For it seems likely that the one decisive factor in the final decision to sack Kevin Rudd was not the factions, or the polls, or his lack of allies – it was the hideous example from the UK of what happens when you don’t act decisively. Anyone who watched the decline and fall of Gordon Brown isn’t likely to have much truck with Labor sentimentality.
Brown and UK Labour made two big mistakes..
The first, at the time of his accession, was to allow public discussion of whether he would go to an early legitimating poll, or serve his full term. Brown should have either had the poll – which he most likely would have won (perhaps requiring Lib Dem support to govern), or he should have firmly asserted the principle that parliament chooses the prime minister, and that people elect a local member, not a President. He did neither, and the rot set in.

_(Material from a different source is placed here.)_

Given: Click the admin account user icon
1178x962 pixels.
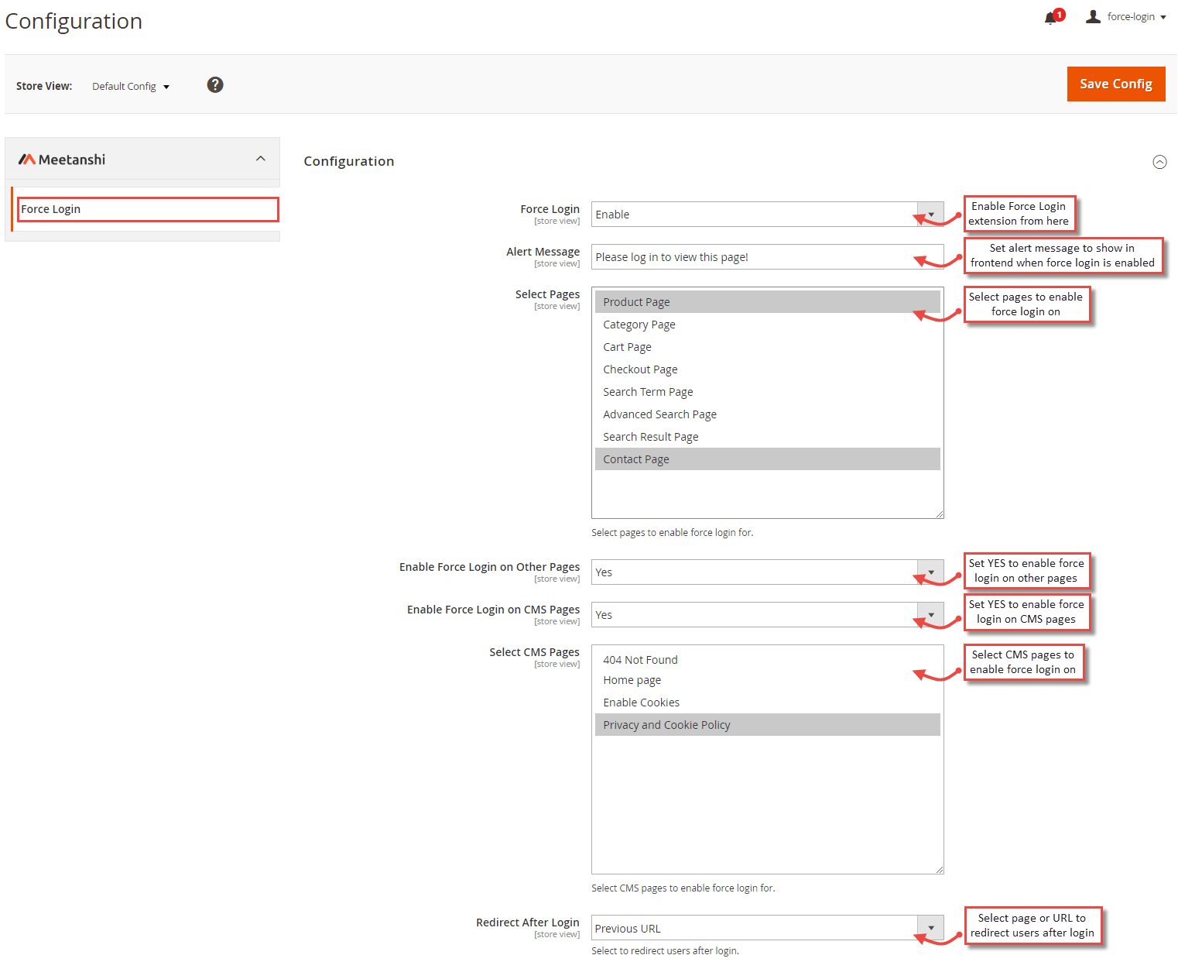Looking at the screenshot, I should (x=1093, y=15).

The second mistake was by the party – not acting decisively when it was clear that Brown was a poor leader and was perceived as such. The party allowed the right-wing media to put Brown’s leadership into play, and then lacked the wherewithall to resolve it. The speed and decisiveness of the removal of Rudd took many by surprise (even those who had predicted he would go) because there was little precedent. It was a shift in the way Labor operates, ie a small historical moment. If you assume that the future will always behave like the past, then you’re bound to be surprised.
The media Right certainly have been. Prime Minister Gillard, and the speed and smoothness of her accession was the last thing they wanted – and they may be wondering if they have now not overplayed their hand. Their ideal was to destabilise Rudd’s leadership, and rely on Labor’s traditions – loyalty or sentimentality depending on your perspective – to do the rest. Having used Brown’s predicament as a model, they appear to have forgotten that other people read the newspapers.

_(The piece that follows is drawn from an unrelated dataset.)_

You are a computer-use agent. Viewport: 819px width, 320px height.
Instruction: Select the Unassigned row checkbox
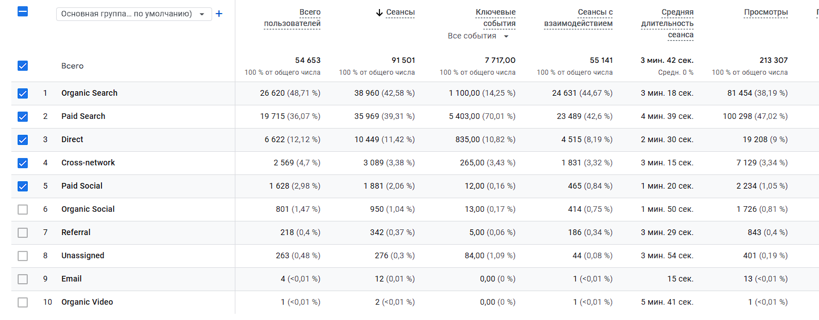click(23, 256)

Having dealt with that effectively, will Labor also deal better with the other offside trap – the question of legitimacy? They are going to have to come out of the box really quick with a clear, distinct and single message on the nature of political leadership – either affirm the Westminster principle of government in a culture where leadership is seen as increasingly presidential, or announce an election within a week or so at the latest.
Should they dither or give mixed signals, they’re gone. They’ve already tipped it one way with Gillard’s announcement that she’ll stay in her Melbourne house – a move which already suggests she’s a candidate for being prime minister, rather than the actual PM. Maybe it’s smart symbolic politics, striking a contrast with Rudd’s monarchical style, but it also sends a mixed message on leadership. It only works in the context of a more or less immediate campaign. And it’s going to look weird if a real crisis eventuates, and Gillard has to actually be a PM.

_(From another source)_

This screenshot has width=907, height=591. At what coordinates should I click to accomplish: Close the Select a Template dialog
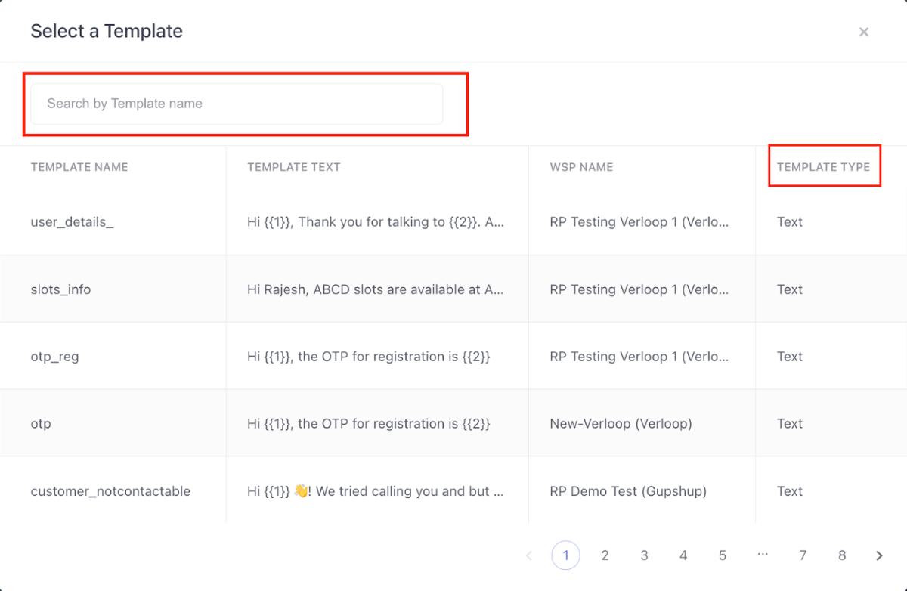click(x=864, y=32)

Labor has about three more days, a week tops, before News Ltd start throwing the kitchen sink at her, and the ovine commercial TV media follow their lead. For the conservatoriat and the Murdoch machine, the stakes couldn’t be higher going backward and forward. Should Abbott win , and set the Coalition up for six years in power then the Howard government’s interrupted project to change the character of Australian life can be continued and extended. Should Labor triumph and renew itself as the natural centrist party of 21st century Australian government, then not only is the Liberal Party thrown into flat-out identity crisis, but the character of the Howard government is settled as well.
It becomes not the harbinger of a new period in Oz history, but an aberration in a half-century of progressivist social democracy (admittedly, of a fairly tepid sort). And for a second time, the conservatoriat’s power – or lack thereof – to determine the government will have been laid bare (even if they can have an effect on shifting its leadership).
There are a few people who wish Rudd had never been deposed. If Labor play the second part of this transition properly, Tony Abbott and Chris Mitchell might be two of them.